Worst Jokes Ever
What do parents feeding their kids and terrorists have in common?
“Here comes the airplane!”
What's the difference between an apple and an orphan? One of them gets picked.
Hello, I am back with more mind-blowing facts.
1. Why are cookies called cookies and bacon called bacon when you bake cookies and cook bacon?
2. If you tuck your shirt into your trousers and it is called tucking your shirt in, does that mean if your shirt is over your trousers, doesn't that mean it's called tucking your trousers into your shirt?
What is an orphan's favorite movie?
Home Alone.
There should be a "kick an orphan" day.
What are they gonna do? Tell their parents?
Me: Hey Siri, did you know Candice died?
Siri: Yes, I was informed she died from sugondese.
Me: What is that?
Siri: Sugondese nuts.
All orphans must hate the LGBTQIA+ because they are home-o-phobic.

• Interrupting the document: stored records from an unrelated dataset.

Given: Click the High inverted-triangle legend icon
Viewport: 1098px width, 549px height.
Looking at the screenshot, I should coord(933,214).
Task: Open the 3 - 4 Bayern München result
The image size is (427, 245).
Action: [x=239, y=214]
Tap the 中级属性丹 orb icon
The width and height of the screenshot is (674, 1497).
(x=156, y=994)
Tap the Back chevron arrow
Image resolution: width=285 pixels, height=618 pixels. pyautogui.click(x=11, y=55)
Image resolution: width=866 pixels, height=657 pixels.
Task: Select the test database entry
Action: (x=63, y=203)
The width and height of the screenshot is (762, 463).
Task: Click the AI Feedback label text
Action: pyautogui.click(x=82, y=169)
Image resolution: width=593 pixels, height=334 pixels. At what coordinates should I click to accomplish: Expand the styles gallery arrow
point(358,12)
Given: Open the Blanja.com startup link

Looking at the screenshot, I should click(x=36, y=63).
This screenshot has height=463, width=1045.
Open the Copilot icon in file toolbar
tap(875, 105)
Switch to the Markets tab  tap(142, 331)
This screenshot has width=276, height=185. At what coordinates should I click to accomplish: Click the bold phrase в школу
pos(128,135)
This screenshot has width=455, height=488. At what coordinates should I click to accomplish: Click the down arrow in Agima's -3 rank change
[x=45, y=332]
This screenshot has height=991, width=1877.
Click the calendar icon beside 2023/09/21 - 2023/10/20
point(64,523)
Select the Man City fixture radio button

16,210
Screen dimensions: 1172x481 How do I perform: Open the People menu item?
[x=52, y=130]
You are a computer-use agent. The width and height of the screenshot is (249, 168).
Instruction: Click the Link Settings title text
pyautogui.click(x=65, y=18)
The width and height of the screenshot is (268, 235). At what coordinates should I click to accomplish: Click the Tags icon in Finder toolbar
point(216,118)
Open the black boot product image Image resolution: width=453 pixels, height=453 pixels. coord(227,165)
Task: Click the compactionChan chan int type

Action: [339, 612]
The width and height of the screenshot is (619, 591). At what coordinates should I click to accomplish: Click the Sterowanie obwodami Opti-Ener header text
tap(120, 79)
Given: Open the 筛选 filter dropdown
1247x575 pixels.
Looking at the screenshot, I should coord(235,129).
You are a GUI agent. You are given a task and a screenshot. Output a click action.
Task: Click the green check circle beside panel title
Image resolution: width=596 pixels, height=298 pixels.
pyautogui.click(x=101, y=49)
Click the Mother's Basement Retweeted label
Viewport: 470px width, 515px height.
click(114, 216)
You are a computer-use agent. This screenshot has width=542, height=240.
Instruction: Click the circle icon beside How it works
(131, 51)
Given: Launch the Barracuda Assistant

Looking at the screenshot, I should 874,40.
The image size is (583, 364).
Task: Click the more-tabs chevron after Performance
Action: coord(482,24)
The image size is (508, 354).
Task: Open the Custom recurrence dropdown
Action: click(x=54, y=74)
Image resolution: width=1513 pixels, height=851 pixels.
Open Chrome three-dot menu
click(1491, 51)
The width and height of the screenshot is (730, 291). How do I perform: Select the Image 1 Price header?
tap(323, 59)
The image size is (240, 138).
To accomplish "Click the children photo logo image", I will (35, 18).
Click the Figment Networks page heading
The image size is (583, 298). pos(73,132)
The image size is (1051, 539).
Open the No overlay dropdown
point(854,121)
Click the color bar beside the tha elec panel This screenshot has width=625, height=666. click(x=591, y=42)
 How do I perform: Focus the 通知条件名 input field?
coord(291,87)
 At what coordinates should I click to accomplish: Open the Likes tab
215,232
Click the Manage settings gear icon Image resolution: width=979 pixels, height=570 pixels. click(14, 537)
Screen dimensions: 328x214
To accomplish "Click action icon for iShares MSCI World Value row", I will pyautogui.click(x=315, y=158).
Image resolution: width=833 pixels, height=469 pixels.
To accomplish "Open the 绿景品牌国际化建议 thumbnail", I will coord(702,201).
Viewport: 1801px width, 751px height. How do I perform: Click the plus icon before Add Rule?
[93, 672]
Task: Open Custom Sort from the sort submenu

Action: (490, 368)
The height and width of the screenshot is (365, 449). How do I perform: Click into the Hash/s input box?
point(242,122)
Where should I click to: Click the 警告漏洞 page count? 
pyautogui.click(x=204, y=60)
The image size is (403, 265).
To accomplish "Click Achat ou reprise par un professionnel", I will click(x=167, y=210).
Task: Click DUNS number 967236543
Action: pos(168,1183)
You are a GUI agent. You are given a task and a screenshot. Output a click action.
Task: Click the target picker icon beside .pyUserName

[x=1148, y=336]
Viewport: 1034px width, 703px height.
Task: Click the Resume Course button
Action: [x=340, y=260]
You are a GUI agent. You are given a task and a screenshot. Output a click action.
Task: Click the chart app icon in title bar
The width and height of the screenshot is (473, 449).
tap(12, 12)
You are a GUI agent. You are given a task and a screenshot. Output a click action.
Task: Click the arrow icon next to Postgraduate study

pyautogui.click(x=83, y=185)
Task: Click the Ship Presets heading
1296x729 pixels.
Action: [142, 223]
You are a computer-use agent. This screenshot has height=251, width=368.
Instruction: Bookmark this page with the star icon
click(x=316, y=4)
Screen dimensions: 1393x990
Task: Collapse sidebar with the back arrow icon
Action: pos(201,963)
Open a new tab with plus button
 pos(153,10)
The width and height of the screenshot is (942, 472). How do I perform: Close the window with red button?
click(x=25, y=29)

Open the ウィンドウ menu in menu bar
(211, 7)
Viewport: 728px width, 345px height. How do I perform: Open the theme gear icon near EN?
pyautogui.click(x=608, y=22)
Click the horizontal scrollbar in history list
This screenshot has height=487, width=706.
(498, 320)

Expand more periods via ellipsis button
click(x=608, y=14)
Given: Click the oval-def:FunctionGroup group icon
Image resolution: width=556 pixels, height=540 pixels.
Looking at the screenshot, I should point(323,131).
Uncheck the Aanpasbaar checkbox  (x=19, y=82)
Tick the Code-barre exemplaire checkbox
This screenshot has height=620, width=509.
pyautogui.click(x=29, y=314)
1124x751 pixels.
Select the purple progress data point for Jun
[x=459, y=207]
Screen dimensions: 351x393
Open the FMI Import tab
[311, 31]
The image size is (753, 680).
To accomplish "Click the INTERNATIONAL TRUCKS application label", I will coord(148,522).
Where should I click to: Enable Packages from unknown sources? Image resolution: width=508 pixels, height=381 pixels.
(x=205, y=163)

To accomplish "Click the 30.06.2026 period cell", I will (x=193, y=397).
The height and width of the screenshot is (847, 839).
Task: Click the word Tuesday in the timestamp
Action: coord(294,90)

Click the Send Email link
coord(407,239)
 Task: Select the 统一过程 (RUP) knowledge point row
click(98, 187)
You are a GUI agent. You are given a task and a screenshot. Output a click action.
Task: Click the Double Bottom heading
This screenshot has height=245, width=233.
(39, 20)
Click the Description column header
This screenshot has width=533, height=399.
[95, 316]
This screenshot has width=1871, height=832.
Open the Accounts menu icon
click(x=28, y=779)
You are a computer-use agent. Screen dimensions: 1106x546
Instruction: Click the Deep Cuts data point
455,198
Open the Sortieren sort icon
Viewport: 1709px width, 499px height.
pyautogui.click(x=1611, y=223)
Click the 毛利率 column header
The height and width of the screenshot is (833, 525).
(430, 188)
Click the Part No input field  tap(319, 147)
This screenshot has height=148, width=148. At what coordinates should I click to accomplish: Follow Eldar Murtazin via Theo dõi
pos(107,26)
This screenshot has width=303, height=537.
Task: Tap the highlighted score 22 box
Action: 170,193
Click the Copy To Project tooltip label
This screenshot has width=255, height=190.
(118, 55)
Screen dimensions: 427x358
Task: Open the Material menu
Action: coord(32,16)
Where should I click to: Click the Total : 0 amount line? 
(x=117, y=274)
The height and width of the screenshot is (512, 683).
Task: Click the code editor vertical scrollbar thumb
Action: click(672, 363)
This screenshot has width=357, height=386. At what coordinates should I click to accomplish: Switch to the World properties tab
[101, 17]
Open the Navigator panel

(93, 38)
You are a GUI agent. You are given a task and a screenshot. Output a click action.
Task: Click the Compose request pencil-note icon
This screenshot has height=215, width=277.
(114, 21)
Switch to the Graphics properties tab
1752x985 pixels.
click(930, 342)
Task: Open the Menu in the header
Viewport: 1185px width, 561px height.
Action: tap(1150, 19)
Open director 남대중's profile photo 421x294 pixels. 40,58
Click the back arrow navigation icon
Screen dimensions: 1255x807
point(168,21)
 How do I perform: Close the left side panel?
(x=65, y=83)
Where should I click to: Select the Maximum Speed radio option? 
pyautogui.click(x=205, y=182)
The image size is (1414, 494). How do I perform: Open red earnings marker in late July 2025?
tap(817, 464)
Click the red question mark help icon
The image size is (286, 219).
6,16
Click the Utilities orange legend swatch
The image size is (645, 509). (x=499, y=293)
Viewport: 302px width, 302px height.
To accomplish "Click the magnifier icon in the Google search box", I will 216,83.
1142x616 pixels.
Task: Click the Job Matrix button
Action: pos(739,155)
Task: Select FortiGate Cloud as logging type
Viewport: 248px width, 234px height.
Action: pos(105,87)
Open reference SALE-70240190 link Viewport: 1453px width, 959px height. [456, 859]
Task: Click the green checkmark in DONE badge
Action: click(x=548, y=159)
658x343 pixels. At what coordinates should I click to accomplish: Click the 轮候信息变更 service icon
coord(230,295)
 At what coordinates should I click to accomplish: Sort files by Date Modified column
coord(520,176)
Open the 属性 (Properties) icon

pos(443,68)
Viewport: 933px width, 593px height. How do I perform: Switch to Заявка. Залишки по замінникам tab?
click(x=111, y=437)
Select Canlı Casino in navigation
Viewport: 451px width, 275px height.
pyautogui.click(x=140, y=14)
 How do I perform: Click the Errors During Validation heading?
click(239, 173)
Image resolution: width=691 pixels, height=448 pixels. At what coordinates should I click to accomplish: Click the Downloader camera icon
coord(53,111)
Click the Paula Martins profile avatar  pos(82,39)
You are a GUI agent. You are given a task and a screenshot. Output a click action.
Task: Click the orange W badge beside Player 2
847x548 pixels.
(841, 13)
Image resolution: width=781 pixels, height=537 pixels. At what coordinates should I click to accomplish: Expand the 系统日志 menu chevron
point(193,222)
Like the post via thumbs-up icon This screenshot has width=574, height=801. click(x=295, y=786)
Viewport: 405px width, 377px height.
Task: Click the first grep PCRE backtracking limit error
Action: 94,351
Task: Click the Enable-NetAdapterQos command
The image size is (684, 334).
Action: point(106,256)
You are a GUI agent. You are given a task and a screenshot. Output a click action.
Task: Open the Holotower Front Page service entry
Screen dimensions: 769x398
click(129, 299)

You’re so fat that when you sit on the toilet, it says, “A B C D E F G, get your butt off of me!”
You're so fat,
when you stepped on the scale,
Buzz Lightyear came out and said,
"To infinity and beyond!"
Yo mama so ugly,
they won’t give her a vaccine so she can keep wearing her mask.
Yo mama so ugly,
my screen cracked when she took her photo!
Yo mama so fat,
she fell off BOTH sides of the bed!
I keep trying to call my emo friend. They keep hanging up.
I pushed a kid in a wheelchair into a campfire and shouted out "Hot Wheels!"
Walk up to an emo and say, "I like your cuts G."
What do you call a person in America that is not a retard?
A foreign exchange student.
Why are orphans good at dodgeball?
They can dodge adoptions.
Why were the Twin Towers mad when they ordered pepperoni pizza?
Because they got plane.
Why did the transgender man only eat salad?
Because he was a "her" before.
Someone said to stop hurting myself, but I'm still trying to cut my arms off.